As she continued her walk, winding in and out of the wooded paths, awe spread its great wings about her at thought of the complexity and the fathomlessness of the relationships of life. She had but a little peep into them, but that peep held the suggestion of limitlessness.
Because a lonely girl in a barren little town in Indiana had dreamed dreams which life would not deliver to her, life now was beating in upon Katie Jones. Because Ann had been foiled in her quest for happiness, sobering shadows were falling across the sunny path along which Katie had tripped. Did life thwarted in one place take it out in another? Because Ann could not find joy was it to be that Katie could not have peace? Had Ann’s yearning for love been the breath blowing to flame Katie’s yearning for understanding? Because Ann could not dream her way to realities did it mean that Katie must fight her way to them?
They were such big things—such resistless things—these wild new things which were sweeping in upon her. With the emotion of the world surging in and out like that how could any one claim to have a solution for the whole question of living?
She seemed passing into a country too big and too dark for her of the sunny paths. She needed a guide. She grew lonely at thought of how badly she needed her guide.

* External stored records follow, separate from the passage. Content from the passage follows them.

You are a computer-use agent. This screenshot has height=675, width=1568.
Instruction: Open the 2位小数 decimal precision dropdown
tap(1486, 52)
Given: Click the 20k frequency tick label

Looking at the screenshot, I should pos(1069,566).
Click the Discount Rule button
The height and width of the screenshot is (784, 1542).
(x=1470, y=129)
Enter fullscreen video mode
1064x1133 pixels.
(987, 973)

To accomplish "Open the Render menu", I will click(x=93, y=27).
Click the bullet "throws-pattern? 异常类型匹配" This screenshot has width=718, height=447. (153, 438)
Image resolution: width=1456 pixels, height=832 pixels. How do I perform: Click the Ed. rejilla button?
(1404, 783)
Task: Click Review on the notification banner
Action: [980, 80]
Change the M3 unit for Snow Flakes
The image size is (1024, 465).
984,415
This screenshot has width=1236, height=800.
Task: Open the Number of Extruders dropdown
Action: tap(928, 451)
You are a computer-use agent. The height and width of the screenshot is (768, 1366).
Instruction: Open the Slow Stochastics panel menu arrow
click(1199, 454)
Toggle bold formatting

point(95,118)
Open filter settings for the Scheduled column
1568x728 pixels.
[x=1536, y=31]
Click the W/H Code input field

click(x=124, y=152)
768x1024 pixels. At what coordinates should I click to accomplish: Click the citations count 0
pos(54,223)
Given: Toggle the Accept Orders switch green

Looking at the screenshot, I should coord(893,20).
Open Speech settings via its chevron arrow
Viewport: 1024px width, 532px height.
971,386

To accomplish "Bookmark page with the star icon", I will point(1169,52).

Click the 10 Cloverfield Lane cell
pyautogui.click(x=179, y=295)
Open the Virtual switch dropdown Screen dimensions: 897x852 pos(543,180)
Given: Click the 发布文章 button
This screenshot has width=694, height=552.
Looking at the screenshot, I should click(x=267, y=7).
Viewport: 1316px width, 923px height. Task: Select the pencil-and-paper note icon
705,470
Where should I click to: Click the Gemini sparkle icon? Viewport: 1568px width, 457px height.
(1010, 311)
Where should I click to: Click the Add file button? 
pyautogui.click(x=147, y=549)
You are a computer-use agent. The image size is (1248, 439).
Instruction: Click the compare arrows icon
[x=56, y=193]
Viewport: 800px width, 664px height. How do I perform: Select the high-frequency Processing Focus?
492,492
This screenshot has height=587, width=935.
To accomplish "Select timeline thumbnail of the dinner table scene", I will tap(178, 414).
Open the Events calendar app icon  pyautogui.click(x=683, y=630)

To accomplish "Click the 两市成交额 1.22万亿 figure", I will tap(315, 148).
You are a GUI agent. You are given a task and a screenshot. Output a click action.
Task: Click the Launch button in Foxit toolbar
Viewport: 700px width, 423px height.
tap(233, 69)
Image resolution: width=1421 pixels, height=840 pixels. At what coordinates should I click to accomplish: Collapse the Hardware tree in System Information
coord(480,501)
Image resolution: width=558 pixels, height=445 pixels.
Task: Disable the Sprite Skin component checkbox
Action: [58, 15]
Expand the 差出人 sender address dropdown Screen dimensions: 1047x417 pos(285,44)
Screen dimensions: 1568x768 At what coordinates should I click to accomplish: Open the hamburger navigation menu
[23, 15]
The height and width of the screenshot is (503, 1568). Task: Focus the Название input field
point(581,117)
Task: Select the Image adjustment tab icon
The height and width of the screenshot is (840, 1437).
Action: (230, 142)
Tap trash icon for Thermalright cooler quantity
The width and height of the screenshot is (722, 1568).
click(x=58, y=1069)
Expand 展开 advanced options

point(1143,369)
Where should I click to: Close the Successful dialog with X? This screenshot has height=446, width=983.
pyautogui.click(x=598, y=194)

She turned for comfort to thought of the things she would do for Ann. She would pay it back in revealing to Ann the beauty of the world. She would assume the responsibility of the Something Somewhere. Perhaps in fulfilling a dream she would find a key to reality.
She found pleasure in the vision of Ann in the old world cathedrals. How wisely they had builded—builders of those old cathedrals—in expressing religion through beauty. At peace in the beauty of form, might Ann not find an inner beauty? She believed Ann’s nature to be an intensely religious one. How might Ann’s soul not flower when she at last saw God as a God of beauty?
Thus she soothed herself in building a future for Ann. Sought to appease those surgings of life with promise that Ann should at last find the loveliness of life.
But in the end it led to a terrifying vision. A vision of thousands upon thousands of other dreamers of dreams whose soul stuff might be slowly ebbing away in long dreary days of putting suspenders in boxes. Of thousands of other girls who might be growing faint in operating the wires for life. Oh, she had power to fill Ann’s life—but would that have power to still for her the mocking whispers from the dreams which had died slow deaths in all the other barren lives? Even though she took Ann from the crowd to a far green hill of happiness, would not Katie herself see from that far green hill all the other girls “called” to life, going forth as pilgrims with the lovely love-longing in their hearts only to find life waiting to seize them for the work of the woman who wore the white furs?